M. GEORG CHRISTIAN KLUSSMANN (Allemagne) a salué le projet d’articles de la CDI, en remerciant celle-ci d’avoir tenu compte des observations des délégations.  Il s’est dit en faveur de l’élaboration d’une convention sur la base dudit projet.  « C’est une bonne base pour des négociations fructueuses. »  Il a rappelé qu’il n’y a pas de convention spécifique sur le sujet, contrairement au crime de génocide et aux crimes de guerre.  Une nouvelle convention permettrait de donner un nouvel élan dans la répression de ces crimes et la lutte contre l’impunité, a conclu le délégué allemand.

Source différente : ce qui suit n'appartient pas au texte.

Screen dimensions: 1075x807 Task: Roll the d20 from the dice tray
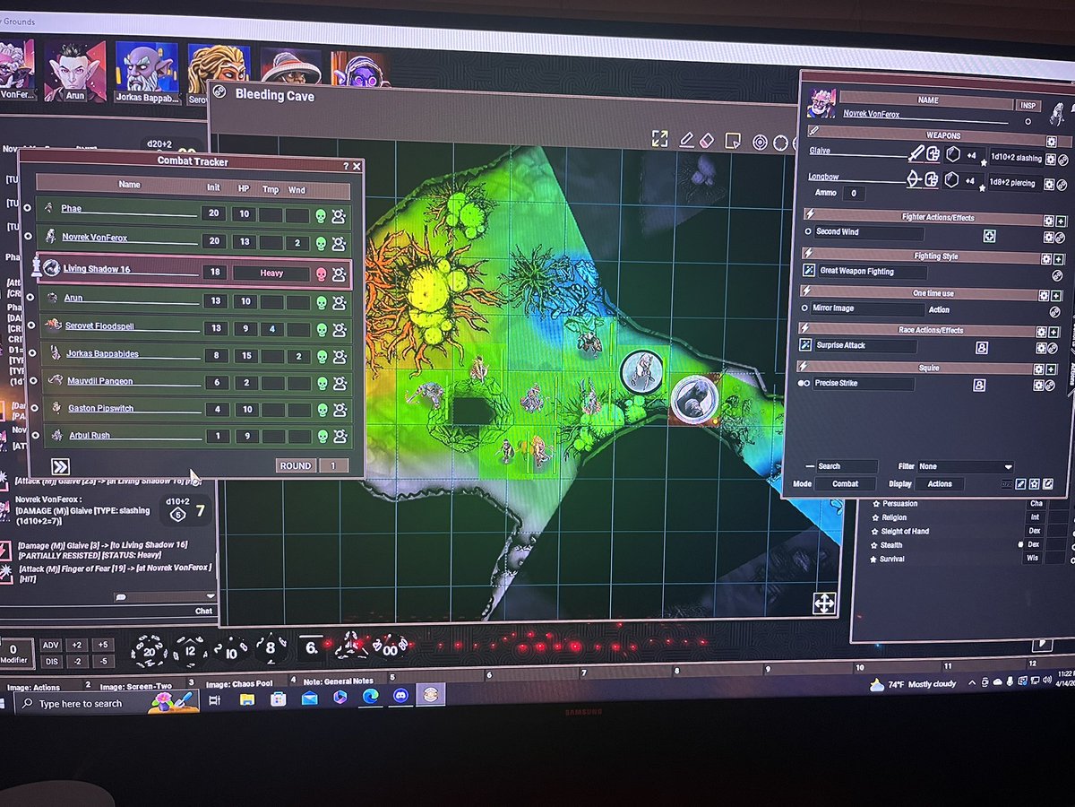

 M. EDGAR DANIEL LEAL MATTA (Guatemala) a estimé que les crimes contre l’humanité revêtent une importance toute particulière pour la communauté internationale à cause de leurs conséquences sur la population civile, notamment les femmes et les enfants.  La responsabilité pénale de poursuivre les auteurs de ces crimes incombe aux États, a-t-il estimé, appelant à prévenir ces crimes en adoptant des mesures judiciaires et administratives.  Le travail du système international des droits humains aide également tous les États à prévenir ces crimes, a-t-il indiqué, soulignant notamment le rôle de la Cour pénale internationale (CPI).  L’engagement, le soutien et la coopération des États parties est incontournable pour renforcer les capacités de la CPI afin de garantir l’obligation de rendre des comptes, de rendre justice et de venir en aide aux victimes, a-t-il souligné.  Ma délégation juge prudent de convoquer une conférence intergouvernementale pour élaborer une convention sur les crimes contre l’humanité, dès lors qu’il s’agit d’une contribution importante au développement du droit international, a conclu le représentant. 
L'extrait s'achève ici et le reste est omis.